Where in the data below does the word "icon" appear? Copy each line that holds it.

-- DATA SECTION follows --

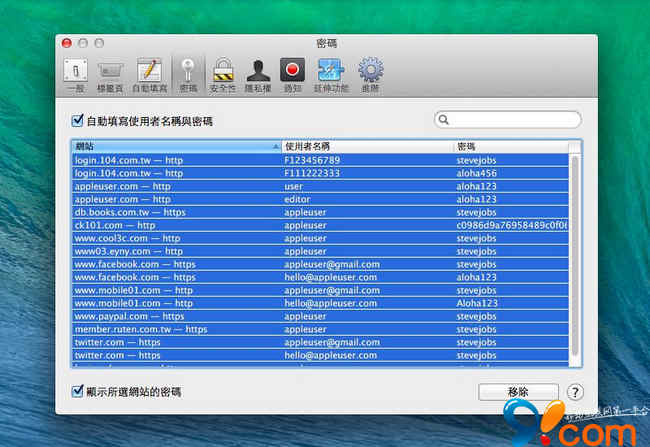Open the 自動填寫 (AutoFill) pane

-- DATA SECTION concluded --
-- DATA SECTION follows --

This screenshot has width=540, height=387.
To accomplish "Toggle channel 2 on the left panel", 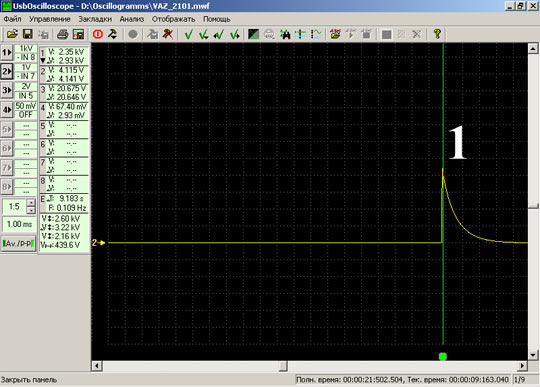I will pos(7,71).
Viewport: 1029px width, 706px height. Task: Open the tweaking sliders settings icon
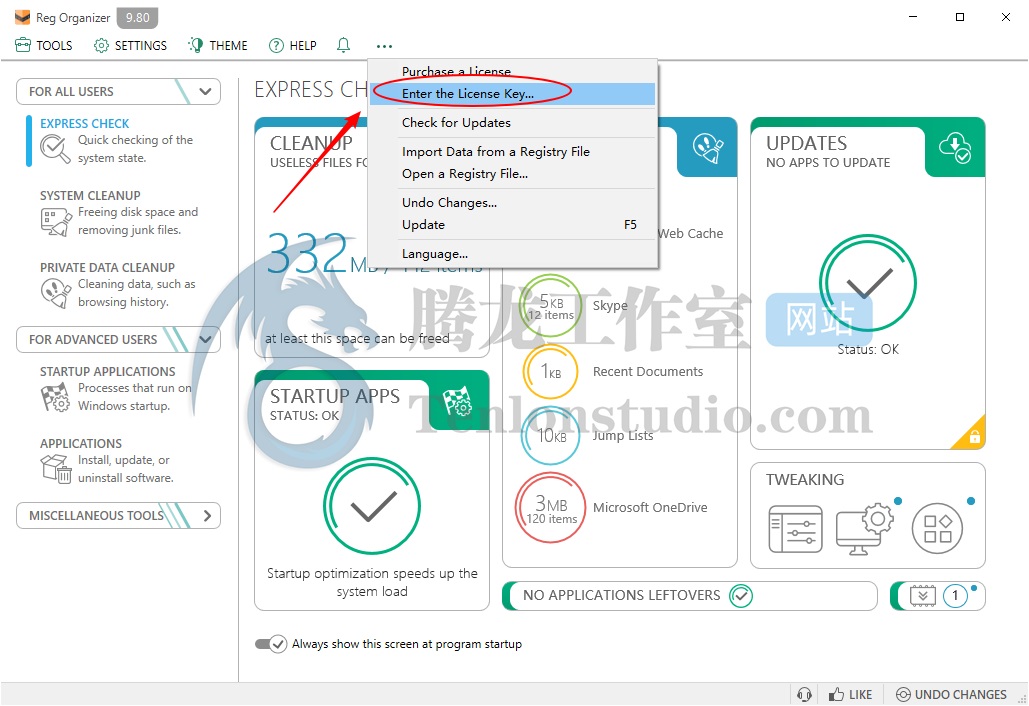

-- DATA SECTION concluded --
-- DATA SECTION follows --

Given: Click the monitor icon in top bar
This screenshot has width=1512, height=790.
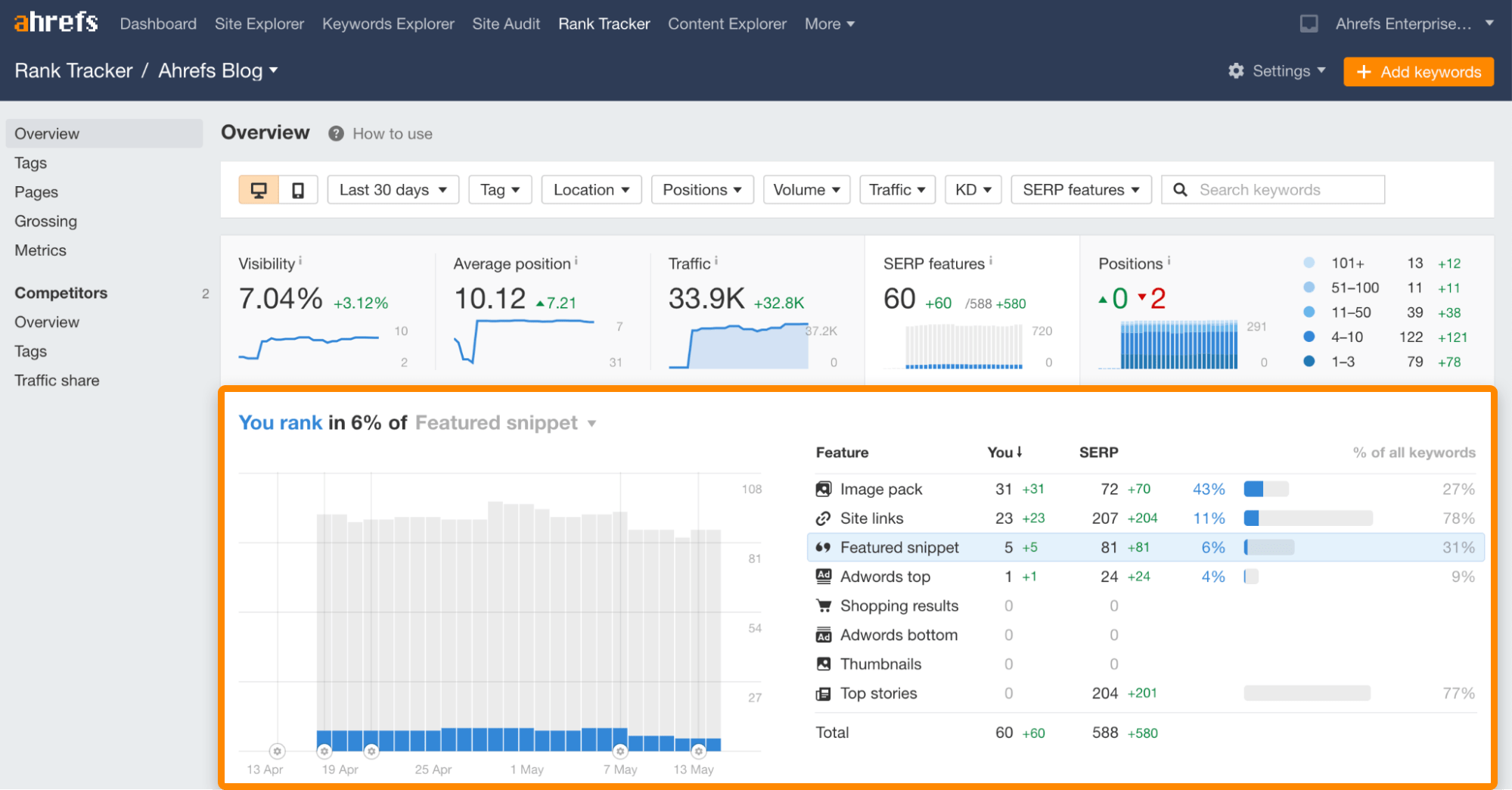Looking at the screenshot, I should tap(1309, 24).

-- DATA SECTION concluded --

◆ SOLUTION
Viewport: 1029px width, 706px height. Task: Open the tweaking sliders settings icon
Given: Click the monitor icon in top bar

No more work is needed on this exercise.